2022 Spring Impact report

It might sound like science fiction, but we’re using stem cell technology to grow three-dimensional “mini guts” in laboratory micro-engineered chips as the basis of our Fibrosis Initiative, a multi-disciplinary collaborative study investigating the biological mechanisms of fibrosis in IBD. Also known as “gut on a chip” or “human organoids,” the mini gut models are enabling scientists to learn more about the role that genes and other factors play in the development of fibrosis.

Fibrosis, which is a buildup of scar tissues in the intestines, is a common complication that can lead to surgery. Thanks to funding by the Foundation, researchers at Cedars Sinai have been refining this technology and recently published a proof-of-concept study in Inflammatory Bowel Diseases® (IBD Journal) proving that they can create personalized mini guts from any patient using “induced pluripotent stem cells.” This is the first publication funded through our Fibrosis Initiative.

Pluripotent stem cells have the potential to turn into any type of cell in the body. Until recently, many scientists believed that only embryonic stem cells had this capability. Robert Barrett, PhD, and Stephan Targan, MD, used a grant from the Foundation to develop an unprecedented methodology: They can now take blood samples from an adult patient, extract stem cells from their blood, induce those stem cells to convert to a pluripotent (embryonic) state, and use them to create mini guts that match the genetics of that same patient.

Barrett and Targan have also been able to induce fibrosis in the mini gut model by exposing the cells to an inflammatory cytokine (protein) called TGF-beta.

This research will enable scientists to learn more about the mechanisms that cause fibrosis and ideally one day help them explain why certain patients are prone to it. “It also opens the door for precision medicine,” says Barrett.
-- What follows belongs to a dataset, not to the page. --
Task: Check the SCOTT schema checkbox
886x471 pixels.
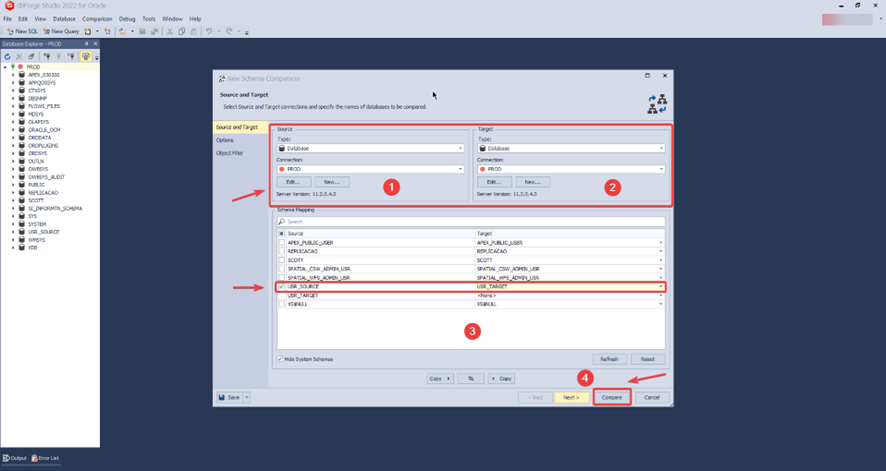Action: (x=282, y=260)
After growing a mini gut of a particular patient, doctors could evaluate different anti-fibrotic therapies in the mini gut model to see which one would likely produce the best response if prescribed to the patient.

“Our findings mark a major step forward in addressing the mechanism of fibrosis in IBD,” says Barrett. “This research would not have been possible without the Crohn’s & Colitis Foundation. They inspired a completely new line of inquiry for my lab and gave us the perfect opportunity to apply our technology to address this vexing problem for IBD researchers, specialists, and patients. We look forward to using these mini guts for many future investigations into the causes of and treatments for fibrosis.”

This project is generously supported by Jonathan D. Rose, MD, PhD as part of the Jonathan D. Rose, MD, PhD, Crohn’s & Colitis Foundation / Cedars-Sinai Pathology in Precision Medicine Research Collaborative.

The field of inflammatory bowel disease (IBD) research has advanced exponentially in recent years, yet many questions remain unanswered. How do we precisely match children with IBD to the right medication more quickly? Why do so many Crohn’s disease patients eventually require surgery, and how can we predict those patients at highest risk for post-surgery complications or disease recurrence? These are crucial knowledge gaps we aim to address with the creation of two brand-new research projects: CAPTURE IBD and IBD SIRQC.

CAPTURE IBD and IBD SIRQC are forward-looking cohort studies. A cohort study is a type of observational study in which researchers follow participants over an extended period of time. Data from both of these will feed into IBD Plexus®, our interconnected big data platform.

Advancing Precision Medicine in Children

Unfortunately, much of the care provided to kids with IBD has been based on what we’ve learned by studying adults. We need more pediatric-specific research to develop best practices for kids. CAPTURE IBD (Cohort for Pediatric Clinical and Translational Research in IBD) is poised to become a robust repository of data on children ages 4–21 with IBD. CAPTURE builds on the highly successful Pediatric RISK Stratification Study, which identified a biological signature that could predict whether a child newly diagnosed with Crohn’s disease would develop serious complications.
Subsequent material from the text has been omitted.